Walt Whitman’s Diary in Canada, with Extracts from Other of His Diaries and Literary Notebooks was published by Boston, Small, Maynard in 1904 in a limited edition of 500. There is a very brief introduction by the editor, William Sloane Kennedy, who says he transcribed ‘out-door notes from the worn and time-stained fragments of paper (backs of letters, home-made note-books, etc.), on which they were originally written’. The whole work is available online thanks to Internet Archive.

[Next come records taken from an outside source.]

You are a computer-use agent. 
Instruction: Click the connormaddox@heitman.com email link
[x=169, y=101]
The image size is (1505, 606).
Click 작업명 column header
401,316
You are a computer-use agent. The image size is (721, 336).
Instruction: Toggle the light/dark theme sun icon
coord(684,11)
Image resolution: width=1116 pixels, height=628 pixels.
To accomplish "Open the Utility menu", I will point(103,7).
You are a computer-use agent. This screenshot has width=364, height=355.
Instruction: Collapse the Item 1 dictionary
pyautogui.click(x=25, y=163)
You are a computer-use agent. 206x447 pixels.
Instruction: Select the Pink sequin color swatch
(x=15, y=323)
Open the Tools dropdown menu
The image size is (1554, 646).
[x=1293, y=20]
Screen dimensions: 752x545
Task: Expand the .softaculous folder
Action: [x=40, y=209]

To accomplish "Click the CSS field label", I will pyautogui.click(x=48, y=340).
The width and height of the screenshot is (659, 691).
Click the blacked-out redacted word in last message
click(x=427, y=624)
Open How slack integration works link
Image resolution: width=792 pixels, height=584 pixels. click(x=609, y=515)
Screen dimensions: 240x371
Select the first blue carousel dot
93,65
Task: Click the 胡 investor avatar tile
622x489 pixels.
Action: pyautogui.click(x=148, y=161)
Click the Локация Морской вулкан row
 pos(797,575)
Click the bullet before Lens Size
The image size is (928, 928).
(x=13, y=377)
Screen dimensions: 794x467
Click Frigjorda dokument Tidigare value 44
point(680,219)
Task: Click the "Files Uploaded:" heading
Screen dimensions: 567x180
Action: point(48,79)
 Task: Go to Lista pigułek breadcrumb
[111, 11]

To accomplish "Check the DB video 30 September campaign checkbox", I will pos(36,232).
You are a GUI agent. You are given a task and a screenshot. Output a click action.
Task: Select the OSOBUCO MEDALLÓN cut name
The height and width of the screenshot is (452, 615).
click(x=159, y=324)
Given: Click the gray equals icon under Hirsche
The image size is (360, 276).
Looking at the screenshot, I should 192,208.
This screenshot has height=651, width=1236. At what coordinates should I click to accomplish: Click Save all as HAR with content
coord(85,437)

Here is the book’s first entry: ‘London, Ontario, June 18, 1880. Calm and glorious roll the hours here the whole twenty-four. A perfect day (the third in succession); the sun clear; a faint, fresh, just palpable air setting in from the southwest; temperature pretty warm at midday, but moderate enough mornings and evenings. Everything growing well, especially the perennials. Never have I seen verdure grass and trees and bushery to greater advantage. All the accompaniments joyous. Cat-birds, thrushes, robins, etc., sinking. The profuse blossoms of the tigerlily (is it the tiger-lily?) mottling the lawns and gardens everywhere with their glowing orange-red. Roses everywhere, too.
A stately show of stars last night: the Scorpion erecting his head of five stars, with glittering Antares in the neck, soon stretched his whole length in the south; Arcturus hung overhead; Vega a little to the east; Aquila lower down; the constellation of the Sickle well toward setting; and the halfmoon, pensive and silvery, in the southwest.’